Она взяла ключ, они прошли в помер, и Лавров, смутившись, достал из шинели коробку конфет.
— Спасибо. Зачем вы тратитесь, милый Коля?
— Что вы, пустяки! Костя скоро придет, мы встретились в университете. Он сказал, что вы поссорились.
Они посидели, помолчали. Лавров вздохнул.

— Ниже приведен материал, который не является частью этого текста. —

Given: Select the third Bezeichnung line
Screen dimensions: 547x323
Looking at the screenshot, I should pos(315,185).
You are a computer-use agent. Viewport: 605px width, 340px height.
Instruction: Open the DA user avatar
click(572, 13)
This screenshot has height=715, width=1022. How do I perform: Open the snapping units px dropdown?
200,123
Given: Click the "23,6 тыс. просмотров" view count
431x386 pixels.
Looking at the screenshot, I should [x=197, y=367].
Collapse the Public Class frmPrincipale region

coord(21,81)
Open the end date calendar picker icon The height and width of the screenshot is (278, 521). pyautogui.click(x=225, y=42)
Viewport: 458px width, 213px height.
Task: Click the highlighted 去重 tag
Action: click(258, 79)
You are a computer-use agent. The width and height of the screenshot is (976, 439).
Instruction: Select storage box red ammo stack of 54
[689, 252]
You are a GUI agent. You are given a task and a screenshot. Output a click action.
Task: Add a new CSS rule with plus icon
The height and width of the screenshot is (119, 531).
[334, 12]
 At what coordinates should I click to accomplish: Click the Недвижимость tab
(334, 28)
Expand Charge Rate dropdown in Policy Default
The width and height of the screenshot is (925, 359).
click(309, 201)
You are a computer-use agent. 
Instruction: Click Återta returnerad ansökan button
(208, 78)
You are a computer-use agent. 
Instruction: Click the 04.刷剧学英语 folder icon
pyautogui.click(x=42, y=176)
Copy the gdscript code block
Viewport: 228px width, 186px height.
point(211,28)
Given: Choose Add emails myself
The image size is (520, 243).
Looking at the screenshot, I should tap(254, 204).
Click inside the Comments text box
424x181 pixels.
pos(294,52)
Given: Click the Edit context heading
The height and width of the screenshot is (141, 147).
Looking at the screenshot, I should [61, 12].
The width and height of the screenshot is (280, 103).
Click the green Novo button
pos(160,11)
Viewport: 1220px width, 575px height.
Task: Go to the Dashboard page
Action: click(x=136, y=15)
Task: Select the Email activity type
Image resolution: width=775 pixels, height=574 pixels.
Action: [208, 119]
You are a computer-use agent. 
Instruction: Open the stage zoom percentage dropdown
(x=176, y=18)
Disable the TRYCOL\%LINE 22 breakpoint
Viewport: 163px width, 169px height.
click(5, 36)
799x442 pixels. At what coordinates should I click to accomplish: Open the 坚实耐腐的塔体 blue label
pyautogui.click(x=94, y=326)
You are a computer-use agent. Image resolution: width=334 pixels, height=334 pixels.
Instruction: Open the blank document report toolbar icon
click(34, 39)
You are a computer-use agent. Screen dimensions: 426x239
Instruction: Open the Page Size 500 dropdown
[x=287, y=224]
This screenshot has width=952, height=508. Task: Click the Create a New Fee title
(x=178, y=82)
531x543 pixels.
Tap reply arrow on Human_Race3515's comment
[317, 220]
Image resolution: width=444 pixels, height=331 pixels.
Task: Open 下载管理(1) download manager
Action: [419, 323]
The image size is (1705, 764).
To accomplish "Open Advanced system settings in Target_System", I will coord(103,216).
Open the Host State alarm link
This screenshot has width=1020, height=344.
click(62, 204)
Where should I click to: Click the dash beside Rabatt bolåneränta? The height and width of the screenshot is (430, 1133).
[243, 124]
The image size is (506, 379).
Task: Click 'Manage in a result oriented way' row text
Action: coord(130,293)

— Мне хотелось… — поспешно сказал он. — Этот обед на Госпитальной… Я у них жил, я хорошо знаю Анну Игнатьевну. Она — человек хороший и Костю любит, можно сказать, самоотверженно. Но ведь любовь, в особенности материнская, — это странная штука. Она у нее какая-то… ну, мстительная, что ли… Вы только не подумайте, что Костя просил меня поговорить с вами. — Лавров волновался, темная прядка упала на узкий высокий лоб.
— Ну что вы!
— И вот я боюсь… За него и за вас.
— Не понимаю.
— Простите меня за это вмешательство. Я хочу сказать, что вы не должны на него сердиться. У него вчера был очень трудный день. — Он помолчал. — Вот я думал о вас. О нем и о вас. Переписка — это совсем не то. Даже я, когда беру в руки перо, становлюсь совсем другим человеком. Ведь вы до сих пор как-то не вгляделись друг в друга. Например, вы думаете, что он стремится к независимости. Нет, он не просто стремится. Это — страсть независимости, а страсть нельзя ни любить, ни ненавидеть. Надо ее попять. И вот вчера… — Лавров говорил все быстрее: — Вы понимаете, он почти весь день был в унизительном положении. Он стыдился того, что вы увидели на Госпитальной, и должен был скрывать от вас, что он стыдится, хотя я говорил ему, что вся суть заключается в том, что от вас он ничего не должен скрывать. А тут еще этот разговор с Маришей… — Лавров вдруг осекся, смутился, покраснел, замолчал. — Я хочу сказать… — начал было он и опять замолчал.